Kinerja ekspor Indonesia juga sangat dipengaruhi oleh daya saing produk Indonesia secara relatif
terhadap produk negara lain. Negara tujuan ekspor Indonesia mempunyai pertumbuhan permintaan
yang sama baiknya dengan negara Asean lainnya. Demikian juga daya saing beberapa produk unggulan
Indonesia sangat positif dan cenderung semakin kuat dari tahun ke tahun.

PERDAGANGAN INTERNASIONAL DI ERA GLOBALISASI

Globalisasi, yang dalam perdagangan internasional menjadi liberalisasi perdagangan, telah


menghapuskan berbagai hambatan perdagangan secara signifikan, baik hambatan yang berwujud tarif
bea masuk maupun hambatanhambatan bukan tarif seperti pelarangan impor, kuota, lisensi impor, dan
sebagainya. Dimasukkannya sektor jasa dalam liberalisasi ekonomi dunia itu, sebagai implementasi
General Agreement on Trade and Services (GATS), semakin menyudutkan posisi banyak negara sedang
berkembang, termasuk Indonesia yang umumnya sangat lemah dalam sektor jasa.Dengan kian
terbukanya perekonomian kita, maka sektor jasa seperti angkutan, asuransi, dan keuangan, akan
semakin terancam. Hal yang sama juga terjadi pada beberapa sektor pertanian kita. Sektor pertanian,
terutama pertanian pangan, masih diproteksi cukup kuota. Jika sektor ini nantinya juga ikut yang
dibebaskan, maka petani-petani kita. yang masih belum efisien menurut standar dunia akan mengalami
nasib yang merugikan.

MASALAH STRUKTURAL PERDAGANGAN INTERNASIONAL

Secara makro global dapat dikatakan peningkatan perdagangan bebas tersebut merefleksikan
peningkatan kesejahteraan masyarakat dunia. Namun kesimpulan tersebut menjadi dipertanyakan
manakala dilihat siapa atau negara-negara mana yang perekonomiannya mengalami peningkatan pesat
tersebut. Data menunjukkan ekspansi perdagangan terutama terjadi di negara-negara maju.
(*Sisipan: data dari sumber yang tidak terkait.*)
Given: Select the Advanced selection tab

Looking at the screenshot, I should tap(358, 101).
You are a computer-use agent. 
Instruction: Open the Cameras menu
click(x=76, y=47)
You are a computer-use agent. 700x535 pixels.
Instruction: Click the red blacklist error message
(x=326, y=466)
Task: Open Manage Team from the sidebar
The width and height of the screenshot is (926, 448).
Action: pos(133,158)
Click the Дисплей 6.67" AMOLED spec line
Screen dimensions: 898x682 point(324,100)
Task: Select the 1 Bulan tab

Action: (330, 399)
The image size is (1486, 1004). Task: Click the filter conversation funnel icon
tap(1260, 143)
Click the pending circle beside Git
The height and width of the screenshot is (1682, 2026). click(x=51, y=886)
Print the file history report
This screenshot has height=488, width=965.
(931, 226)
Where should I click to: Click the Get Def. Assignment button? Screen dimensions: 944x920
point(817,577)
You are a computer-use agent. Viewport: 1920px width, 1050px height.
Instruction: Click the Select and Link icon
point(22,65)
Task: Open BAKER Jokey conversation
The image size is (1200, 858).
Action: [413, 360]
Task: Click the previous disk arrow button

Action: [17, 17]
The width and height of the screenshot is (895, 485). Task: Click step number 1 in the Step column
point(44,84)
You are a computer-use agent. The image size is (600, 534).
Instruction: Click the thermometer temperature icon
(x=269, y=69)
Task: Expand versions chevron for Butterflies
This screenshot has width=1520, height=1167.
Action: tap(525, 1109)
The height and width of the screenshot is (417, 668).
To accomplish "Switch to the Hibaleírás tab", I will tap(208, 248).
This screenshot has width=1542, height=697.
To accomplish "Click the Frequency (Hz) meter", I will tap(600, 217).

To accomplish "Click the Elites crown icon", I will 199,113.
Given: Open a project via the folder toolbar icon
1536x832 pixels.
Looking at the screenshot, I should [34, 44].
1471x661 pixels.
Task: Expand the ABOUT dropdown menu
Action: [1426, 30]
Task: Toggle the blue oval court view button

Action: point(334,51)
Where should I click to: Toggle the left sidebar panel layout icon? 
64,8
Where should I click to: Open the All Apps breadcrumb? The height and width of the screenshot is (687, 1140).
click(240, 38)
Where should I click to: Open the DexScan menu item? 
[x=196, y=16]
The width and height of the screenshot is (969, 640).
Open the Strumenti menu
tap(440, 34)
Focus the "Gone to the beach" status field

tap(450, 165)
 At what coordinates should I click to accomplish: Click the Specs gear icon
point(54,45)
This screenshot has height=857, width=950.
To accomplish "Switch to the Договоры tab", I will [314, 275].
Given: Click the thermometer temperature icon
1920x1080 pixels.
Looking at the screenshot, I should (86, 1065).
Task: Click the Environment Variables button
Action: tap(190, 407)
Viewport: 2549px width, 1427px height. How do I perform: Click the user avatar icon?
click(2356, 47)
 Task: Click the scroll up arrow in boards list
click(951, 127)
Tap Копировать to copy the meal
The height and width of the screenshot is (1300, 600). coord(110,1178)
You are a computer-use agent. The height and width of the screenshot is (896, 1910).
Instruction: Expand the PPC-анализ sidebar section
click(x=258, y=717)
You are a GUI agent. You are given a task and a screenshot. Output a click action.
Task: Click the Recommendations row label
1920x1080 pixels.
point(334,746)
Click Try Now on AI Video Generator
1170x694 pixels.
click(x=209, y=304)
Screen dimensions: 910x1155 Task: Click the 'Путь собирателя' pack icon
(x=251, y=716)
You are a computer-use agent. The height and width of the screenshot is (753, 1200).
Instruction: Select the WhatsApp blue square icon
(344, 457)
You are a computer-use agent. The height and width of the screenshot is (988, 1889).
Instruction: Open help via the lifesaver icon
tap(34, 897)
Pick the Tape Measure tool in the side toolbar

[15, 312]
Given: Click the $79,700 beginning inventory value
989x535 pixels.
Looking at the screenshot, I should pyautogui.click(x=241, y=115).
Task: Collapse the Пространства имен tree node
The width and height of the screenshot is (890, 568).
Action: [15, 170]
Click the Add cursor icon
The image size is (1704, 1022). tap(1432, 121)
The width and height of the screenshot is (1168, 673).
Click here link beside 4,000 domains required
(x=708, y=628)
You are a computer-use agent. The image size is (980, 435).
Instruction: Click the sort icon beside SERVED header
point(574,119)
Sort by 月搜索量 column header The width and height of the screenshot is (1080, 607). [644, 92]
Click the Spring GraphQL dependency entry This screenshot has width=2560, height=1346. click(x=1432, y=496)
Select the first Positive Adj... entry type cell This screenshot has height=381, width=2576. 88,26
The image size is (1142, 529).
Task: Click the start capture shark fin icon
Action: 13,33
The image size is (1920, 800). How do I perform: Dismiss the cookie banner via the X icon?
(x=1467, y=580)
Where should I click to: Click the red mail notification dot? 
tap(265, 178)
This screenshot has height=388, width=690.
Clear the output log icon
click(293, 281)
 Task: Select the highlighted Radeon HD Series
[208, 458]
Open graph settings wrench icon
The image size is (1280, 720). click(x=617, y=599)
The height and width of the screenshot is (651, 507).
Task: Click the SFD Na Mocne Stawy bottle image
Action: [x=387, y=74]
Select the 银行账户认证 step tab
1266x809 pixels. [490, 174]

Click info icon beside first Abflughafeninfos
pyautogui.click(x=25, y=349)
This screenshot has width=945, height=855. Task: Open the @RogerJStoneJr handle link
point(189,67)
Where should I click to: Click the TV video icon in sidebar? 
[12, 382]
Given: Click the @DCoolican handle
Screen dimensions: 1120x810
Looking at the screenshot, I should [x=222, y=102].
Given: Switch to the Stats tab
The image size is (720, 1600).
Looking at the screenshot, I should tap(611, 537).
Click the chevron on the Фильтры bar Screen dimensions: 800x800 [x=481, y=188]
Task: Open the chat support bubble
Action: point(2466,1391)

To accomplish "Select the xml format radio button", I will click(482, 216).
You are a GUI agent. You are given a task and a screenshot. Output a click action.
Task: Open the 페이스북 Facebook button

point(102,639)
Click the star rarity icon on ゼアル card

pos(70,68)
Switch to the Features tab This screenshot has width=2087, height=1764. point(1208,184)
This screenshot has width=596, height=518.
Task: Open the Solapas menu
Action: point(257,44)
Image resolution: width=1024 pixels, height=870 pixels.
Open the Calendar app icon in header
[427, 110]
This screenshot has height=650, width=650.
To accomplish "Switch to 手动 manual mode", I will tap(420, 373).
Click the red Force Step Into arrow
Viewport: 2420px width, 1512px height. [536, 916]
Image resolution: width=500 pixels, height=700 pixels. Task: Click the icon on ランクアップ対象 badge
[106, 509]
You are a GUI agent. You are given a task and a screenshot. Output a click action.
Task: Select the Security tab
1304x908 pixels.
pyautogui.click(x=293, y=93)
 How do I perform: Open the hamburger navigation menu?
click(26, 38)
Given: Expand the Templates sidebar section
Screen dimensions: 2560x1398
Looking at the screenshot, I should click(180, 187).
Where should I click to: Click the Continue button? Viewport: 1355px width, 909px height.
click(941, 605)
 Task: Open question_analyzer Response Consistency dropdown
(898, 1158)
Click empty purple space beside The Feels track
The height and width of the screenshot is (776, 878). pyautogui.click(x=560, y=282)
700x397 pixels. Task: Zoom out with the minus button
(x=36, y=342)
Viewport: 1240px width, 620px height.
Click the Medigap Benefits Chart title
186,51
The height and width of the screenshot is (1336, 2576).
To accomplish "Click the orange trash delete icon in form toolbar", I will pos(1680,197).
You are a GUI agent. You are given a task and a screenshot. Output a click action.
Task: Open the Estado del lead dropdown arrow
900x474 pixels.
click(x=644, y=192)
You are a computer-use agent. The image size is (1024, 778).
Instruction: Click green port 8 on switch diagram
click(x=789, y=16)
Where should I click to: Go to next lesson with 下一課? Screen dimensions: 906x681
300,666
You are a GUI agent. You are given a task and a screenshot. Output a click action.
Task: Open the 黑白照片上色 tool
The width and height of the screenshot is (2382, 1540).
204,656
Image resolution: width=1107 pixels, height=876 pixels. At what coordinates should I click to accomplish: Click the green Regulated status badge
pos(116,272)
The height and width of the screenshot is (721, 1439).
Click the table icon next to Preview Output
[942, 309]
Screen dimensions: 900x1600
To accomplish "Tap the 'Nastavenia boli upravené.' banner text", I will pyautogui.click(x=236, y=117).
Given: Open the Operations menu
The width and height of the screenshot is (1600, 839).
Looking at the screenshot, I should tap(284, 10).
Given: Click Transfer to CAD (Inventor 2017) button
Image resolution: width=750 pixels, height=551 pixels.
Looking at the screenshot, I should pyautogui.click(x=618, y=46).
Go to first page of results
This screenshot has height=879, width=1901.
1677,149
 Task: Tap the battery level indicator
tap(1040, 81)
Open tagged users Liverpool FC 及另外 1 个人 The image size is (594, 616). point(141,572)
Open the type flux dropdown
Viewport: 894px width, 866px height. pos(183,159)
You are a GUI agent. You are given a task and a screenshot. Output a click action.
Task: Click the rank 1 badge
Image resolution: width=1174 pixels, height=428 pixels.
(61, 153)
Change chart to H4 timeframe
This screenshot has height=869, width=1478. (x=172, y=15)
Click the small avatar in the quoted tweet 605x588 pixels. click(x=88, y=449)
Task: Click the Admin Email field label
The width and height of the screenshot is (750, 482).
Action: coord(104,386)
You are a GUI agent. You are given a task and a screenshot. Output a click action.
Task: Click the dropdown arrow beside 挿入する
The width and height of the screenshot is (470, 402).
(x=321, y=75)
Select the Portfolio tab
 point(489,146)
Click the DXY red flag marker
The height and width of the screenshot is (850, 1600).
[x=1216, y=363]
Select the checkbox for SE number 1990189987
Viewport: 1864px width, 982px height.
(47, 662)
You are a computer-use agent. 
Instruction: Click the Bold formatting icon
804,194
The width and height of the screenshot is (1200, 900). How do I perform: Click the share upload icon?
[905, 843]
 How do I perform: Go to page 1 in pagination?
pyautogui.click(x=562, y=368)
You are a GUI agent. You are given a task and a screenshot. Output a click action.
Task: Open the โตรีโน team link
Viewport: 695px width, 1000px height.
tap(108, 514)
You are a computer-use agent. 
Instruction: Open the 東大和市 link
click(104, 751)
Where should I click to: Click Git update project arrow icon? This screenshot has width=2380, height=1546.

Konsentrasi
perdagangan dunia masih berpusat di negara-negara Utara seperti Amerika Utara dan Eropa Barat,
sementara untuk negara Asia hanya dinikmati oleh Jepang dan Cina. Negara-negara yang meningkat
pesat perdagangannya tersebut, kecuali Cina yang memiliki karakteristik perdagangan khusus, adalah
negara-negara yang secara historis sudah berabad-abad melaksanakan perdagangan bebas. Liberalisasi
perdagangan yang merupakan turunan dari globalisasi ekonomi, lebih banyak menimbulkan
kerugian bagi negara-negara berkembang. Nilai perdagangannya, walaupun meningkat, tertinggal jauh
dibandingkan dengan negara-negara pelopor liberalisasi ekonomi tersebut.

Perdagangan bebas lebih berpihak dan menguntungkan Negara-negara maju, yang tingkat
industrialisasinya sudah mapan, dan menghasilkan berbagai barang manufaktur yang diekspor ke negara
sedang berkembang. Dengan terbukanya pasar di negara-negara lain, semakin mudah barang-barang
manufaktur dari negara industri tersebut masuk ke pasar global, yang mengalirkan kembali devisa yang
diperoleh negara-negara berkembang dari ekspornya yang umumnya barang primer atau manufaktur
yang sederhana

Terkait dengan masalah perdagangan luar negeri Indonesia (dalam hal ini masalah ekspor) maka perlu
dicermati beberapa indikator seperti ‘Unit Value Index’ yang menggambarkan harga barang ekspor dan
impor serta Term of Trade. Selain itu perlu dicermati pula daya saing ekspor Indonesia di lingkungan
Asean dan Cina

Keunggulan komparatif produk Indonesia terutama berasal dari komoditi yang berbahan baku lokal
seperti hasil hutan, karet, coklat, kelapa sawait dan rempah-rempah. Kalau dibanding dengan Cina,
mereka mempunyai keunggulan komparatif pada komoditi industri manufaktur dan industri kimia.